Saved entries
'''

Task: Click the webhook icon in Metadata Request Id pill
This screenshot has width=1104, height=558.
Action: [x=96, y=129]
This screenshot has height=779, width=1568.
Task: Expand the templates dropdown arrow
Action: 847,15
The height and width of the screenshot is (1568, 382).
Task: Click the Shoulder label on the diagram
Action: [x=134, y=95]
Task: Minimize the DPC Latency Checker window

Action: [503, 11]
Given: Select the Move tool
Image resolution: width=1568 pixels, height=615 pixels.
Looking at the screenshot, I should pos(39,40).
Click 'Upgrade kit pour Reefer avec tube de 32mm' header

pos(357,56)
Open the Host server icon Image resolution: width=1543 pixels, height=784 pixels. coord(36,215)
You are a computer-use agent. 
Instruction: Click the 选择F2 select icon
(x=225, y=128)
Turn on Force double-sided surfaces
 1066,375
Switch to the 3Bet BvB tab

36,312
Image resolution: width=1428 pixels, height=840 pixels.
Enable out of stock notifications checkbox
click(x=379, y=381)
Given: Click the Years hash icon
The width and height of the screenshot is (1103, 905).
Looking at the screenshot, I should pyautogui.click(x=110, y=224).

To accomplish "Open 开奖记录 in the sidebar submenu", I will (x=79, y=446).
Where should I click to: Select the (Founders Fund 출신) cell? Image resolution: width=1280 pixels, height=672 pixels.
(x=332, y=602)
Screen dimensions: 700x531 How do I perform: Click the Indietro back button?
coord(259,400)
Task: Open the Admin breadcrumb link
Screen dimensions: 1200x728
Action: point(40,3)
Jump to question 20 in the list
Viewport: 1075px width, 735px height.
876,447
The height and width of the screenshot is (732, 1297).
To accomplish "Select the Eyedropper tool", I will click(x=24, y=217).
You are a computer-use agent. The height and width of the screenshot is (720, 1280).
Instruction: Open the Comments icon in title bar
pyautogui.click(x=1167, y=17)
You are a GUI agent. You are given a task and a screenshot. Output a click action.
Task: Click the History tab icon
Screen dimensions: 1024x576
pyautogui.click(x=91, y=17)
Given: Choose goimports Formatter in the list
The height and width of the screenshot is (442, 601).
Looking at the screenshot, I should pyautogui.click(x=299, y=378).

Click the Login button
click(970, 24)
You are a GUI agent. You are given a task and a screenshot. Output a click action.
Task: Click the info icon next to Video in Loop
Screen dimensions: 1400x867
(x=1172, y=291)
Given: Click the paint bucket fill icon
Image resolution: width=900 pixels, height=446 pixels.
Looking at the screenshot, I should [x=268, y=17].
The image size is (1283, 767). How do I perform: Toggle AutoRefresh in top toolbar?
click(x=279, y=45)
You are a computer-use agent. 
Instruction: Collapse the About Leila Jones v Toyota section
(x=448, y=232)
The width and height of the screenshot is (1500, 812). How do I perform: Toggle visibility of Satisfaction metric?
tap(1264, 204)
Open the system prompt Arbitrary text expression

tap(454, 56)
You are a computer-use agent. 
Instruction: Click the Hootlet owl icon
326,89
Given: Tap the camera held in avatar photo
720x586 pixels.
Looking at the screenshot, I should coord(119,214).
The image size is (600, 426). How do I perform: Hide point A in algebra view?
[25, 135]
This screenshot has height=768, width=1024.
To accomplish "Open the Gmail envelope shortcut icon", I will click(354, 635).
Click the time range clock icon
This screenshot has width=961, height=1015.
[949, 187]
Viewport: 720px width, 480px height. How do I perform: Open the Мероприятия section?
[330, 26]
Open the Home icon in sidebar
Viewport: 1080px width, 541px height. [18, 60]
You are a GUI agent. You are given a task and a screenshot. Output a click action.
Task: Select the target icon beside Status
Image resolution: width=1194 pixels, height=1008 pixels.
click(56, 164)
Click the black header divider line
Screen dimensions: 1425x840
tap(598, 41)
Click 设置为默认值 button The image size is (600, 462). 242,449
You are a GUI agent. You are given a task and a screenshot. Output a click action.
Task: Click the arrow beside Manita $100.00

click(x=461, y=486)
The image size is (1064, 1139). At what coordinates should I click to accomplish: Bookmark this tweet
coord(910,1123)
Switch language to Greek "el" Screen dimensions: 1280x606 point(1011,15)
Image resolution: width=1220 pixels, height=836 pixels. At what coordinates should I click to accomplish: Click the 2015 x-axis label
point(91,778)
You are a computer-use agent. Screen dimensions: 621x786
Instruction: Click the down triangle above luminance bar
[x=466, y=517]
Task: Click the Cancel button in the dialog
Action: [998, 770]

'''

WHAT IS BEING ASKED => Report how many lines of the records above contain the word "list", and give only that number.

COMPLETED TASK => 2